Так и не вспомнив, он подвинул к себе чашку и развернул газету. Бумага, пахнущая краской, шуршала и трещала, как перекрахмаленная рубашка. Просовывая под газетой руку, Второв на ощупь брал бутерброд и запивал его горячим, обжигающим язык, кофе. Для этого ему приходилось поворачивать голову направо, чтобы пар не застилал строчек. Когда очки запотели, он опустил газету и встретился с ласковым, чуть насмешливым взглядом матери.
— Когда придешь-то?
Второв пожал плечами. Мать вздохнула. Унося поднос, она сказала:
— Ты уж совсем переселился б туда… Второв еще раз пожал плечами.
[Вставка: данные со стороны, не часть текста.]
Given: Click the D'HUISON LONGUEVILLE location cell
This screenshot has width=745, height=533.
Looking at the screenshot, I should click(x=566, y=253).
Спускаясь по лестнице, он видел яично-желтый цвет перил, серые треугольнички на полимербетонных ступенях, выцарапанные мальчишками короткие надписи на стенах. Во дворе у подъезда стояла его машина. Он посмотрел на пыльный радиатор и поморщился. Взял из багажника тряпку и медленно провел по боку кузова. В блестящей полосе отразились его ноги, темный асфальт и неопределенной формы зеленое пятно — должно быть, дворовый сквер.
Неожиданно Второв понял, что все это время думает только о письме, оставленном на столе в кабинете.
А, будь ты неладно! Второв подумал, что он, в сущности, мягкий, слабовольный человек, который просто не в силах справиться со своим чувством. У него не хватает воли, вот в чем дело. Или, может быть, наоборот, он сильный, цельный человек, который обречен на одну-единственную страсть. И здесь уж ничего не поделаешь.
Он однолюб, это очевидно. И никто не имеет права упрекнуть его в отсутствии воли. Даже он сам. Он будет думать о письме Вероники до тех пор, пока этот вздрагивающий, вибрирующий вертолет не развалится в воздухе и не придется поневоле приостановить всяческие размышления.
Резиденция Кузовкина в известной мере отражала сложный внутренний мир этого человека. Он называл себя академиком-эклектиком, и чудачества его вошли в поговорку.